# Bath Salt Color Tests



## Chalk Creek (Dec 1, 2007)

Hi.  I've been wanting to color my bath salts with all natural plant materials (my customers don't want any food coloring or other artificials).  Here's what I've come up with.  These were all ground very fine and just a couple drops of distilled water added.  Each sample here is about 2 Tbslp of Epsom salt.  These will be added to larger batches with EO's.  Next is a test in the bath to make sure I don't turn into these colors.    :wink:  

Clockwise from top (bluish) Elderberry,  (yellow) Tumeric, (green speckled) kelp granules, (pink) Hisbiscus flowers, (green) Spirulina.


----------



## Tabitha (Dec 2, 2007)

The green, yellow & pink are very vibrant!


----------



## Chalk Creek (Dec 3, 2007)

I was amazed at how bright they are.  I mixed them with uncolored salts (about 1/4 to 1/3 of the colored) and the results are just beautiful.


----------



## Zenobiah (Dec 4, 2007)

That is so cool!
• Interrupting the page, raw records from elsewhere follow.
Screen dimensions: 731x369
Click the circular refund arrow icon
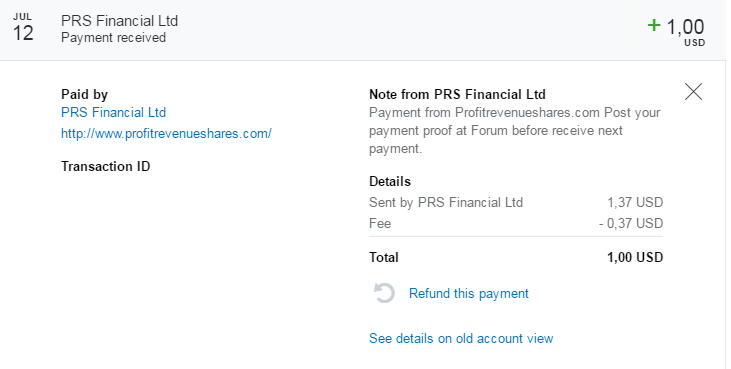point(384,294)
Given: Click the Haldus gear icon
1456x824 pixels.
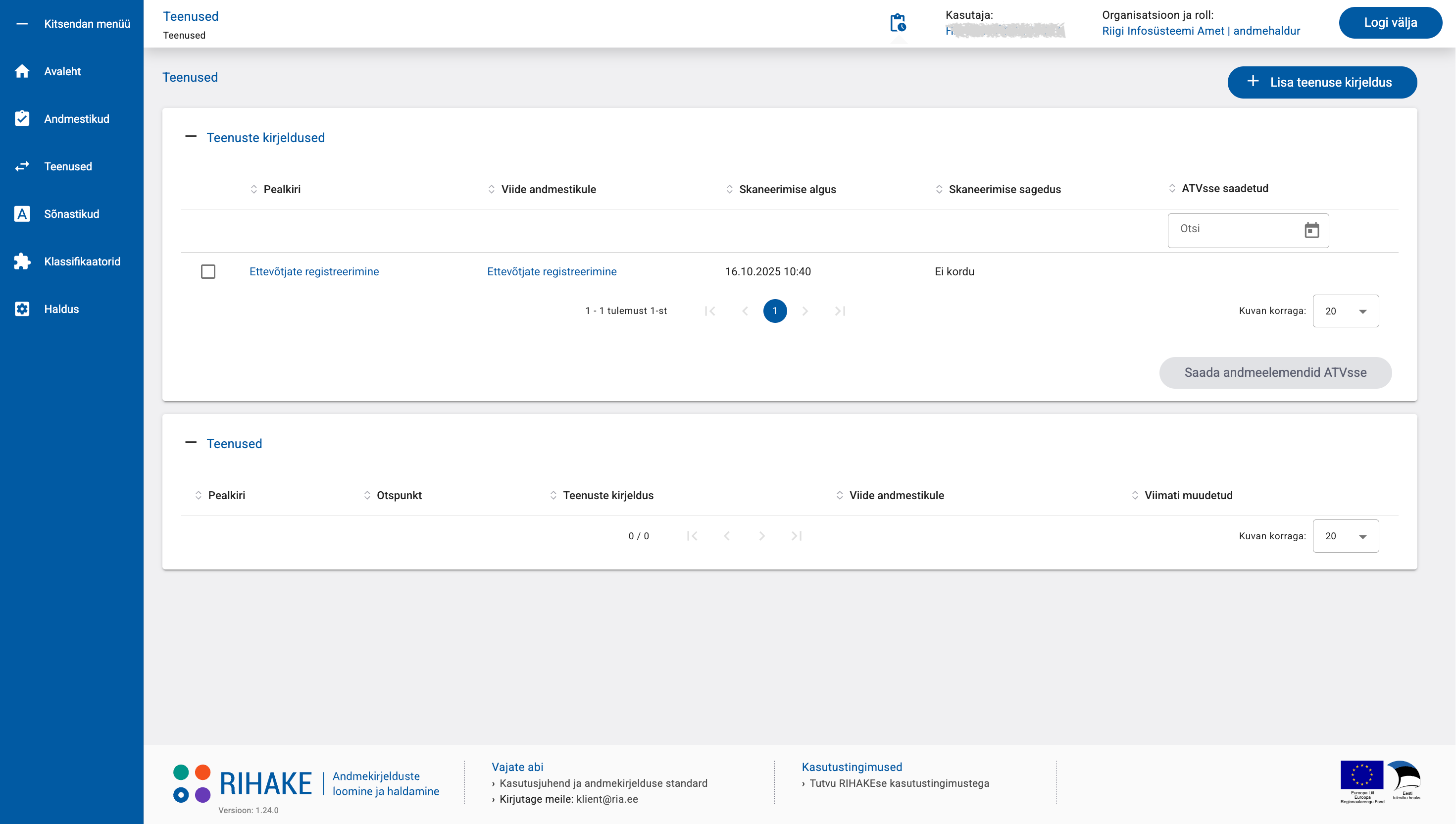Looking at the screenshot, I should tap(22, 309).
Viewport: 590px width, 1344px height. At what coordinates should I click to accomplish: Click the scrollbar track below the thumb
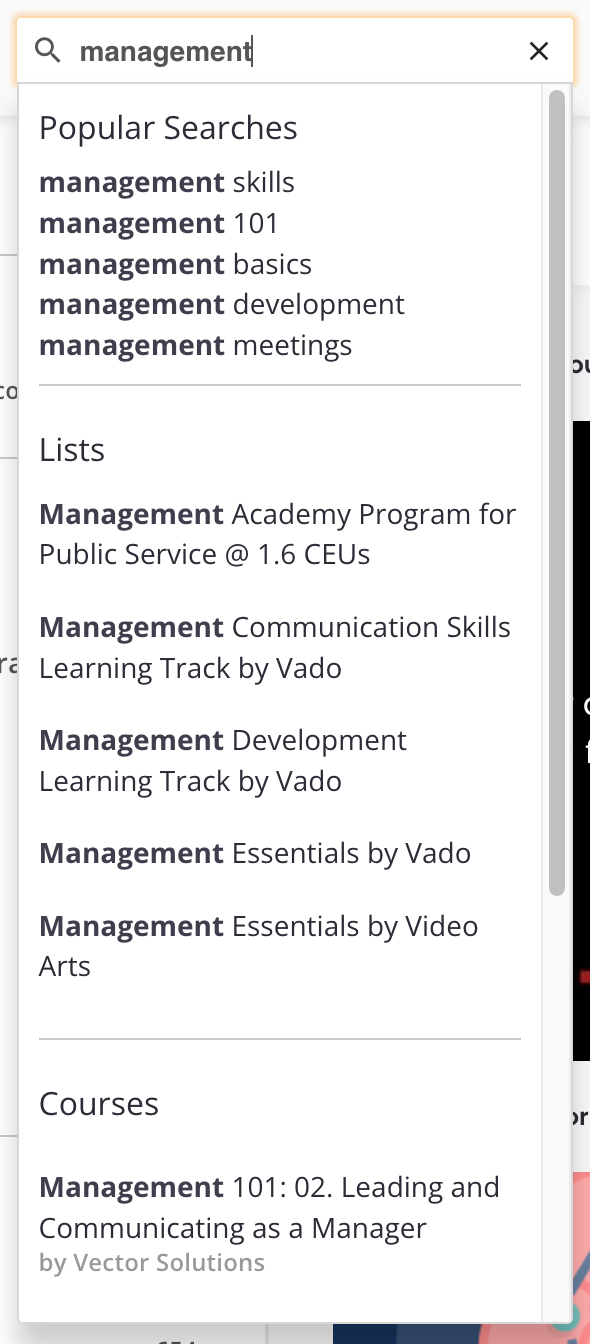pyautogui.click(x=557, y=1100)
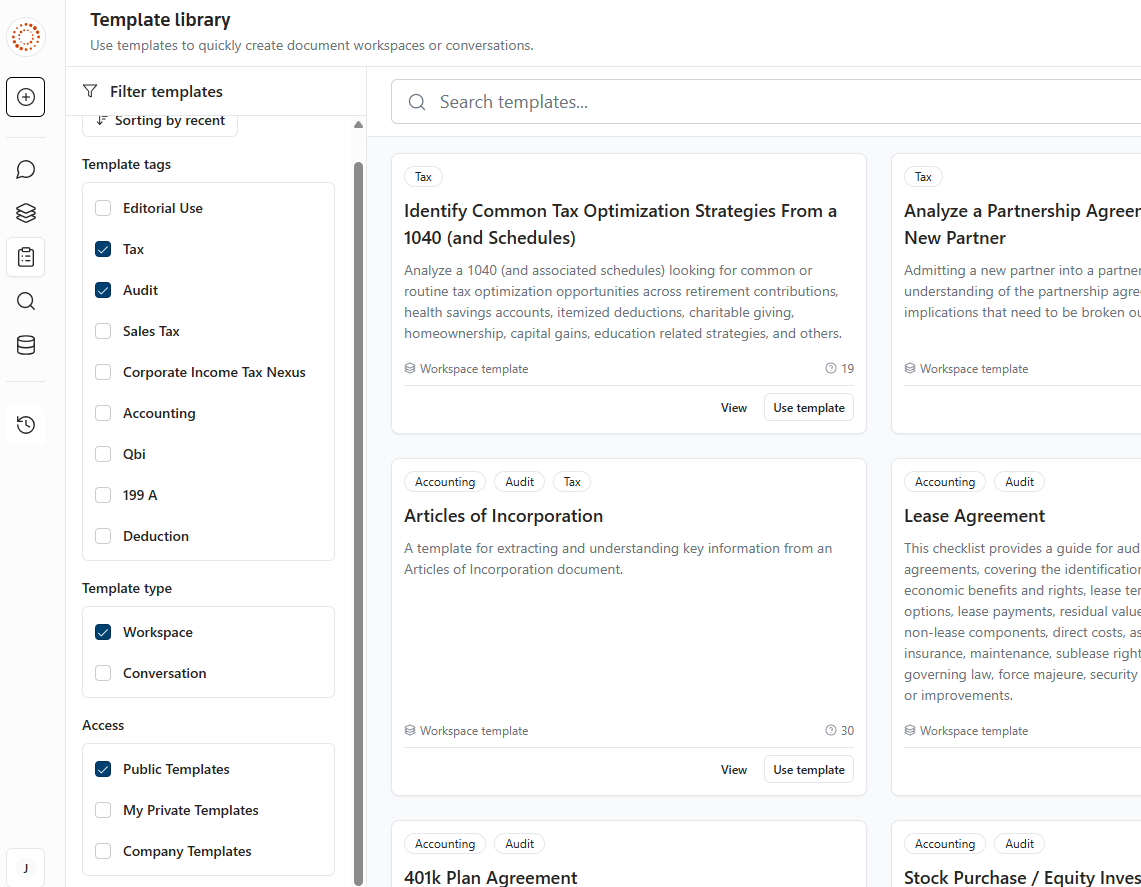Click the app logo at the top left
The height and width of the screenshot is (887, 1141).
26,38
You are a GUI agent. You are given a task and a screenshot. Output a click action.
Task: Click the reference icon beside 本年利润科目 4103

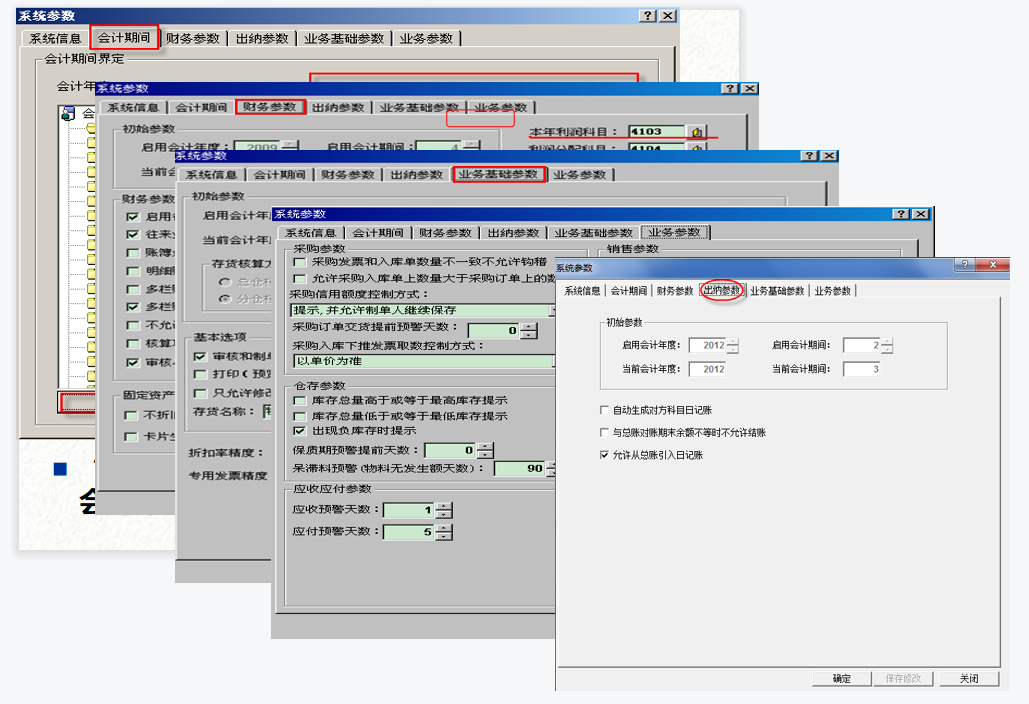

I didn't know you could use natural colorant with bath salt too!


----------



## freshwater pearl (Dec 4, 2007)

Those are beautiful!  I love the hibiscus!


----------



## Chalk Creek (Dec 5, 2007)

Freshwater, I learned (by accident) a neat thing about the hibiscus.  It stays vibrant pink in plain salt, just beautiful.  But add even a touch of baking soda and it turns a perfect lavender shade.  Much better and easier to make than the elderberries.  It is really pretty.  I'll try and get a pic of it as well.


----------



## Bret (Dec 5, 2007)

These are just beautiful!


----------



## freshwater pearl (Dec 5, 2007)

That's great to know!  I definitely have to try this!!

Kerry


----------



## punkflash54 (Dec 16, 2007)

awesome bright colors!


----------



## gbtreasures (Dec 26, 2007)

The colors are beautiful!  Do you plan on adding a preservative also??

Thanks!


----------



## sofietje (Dec 27, 2007)

Wow, that looks very good !


----------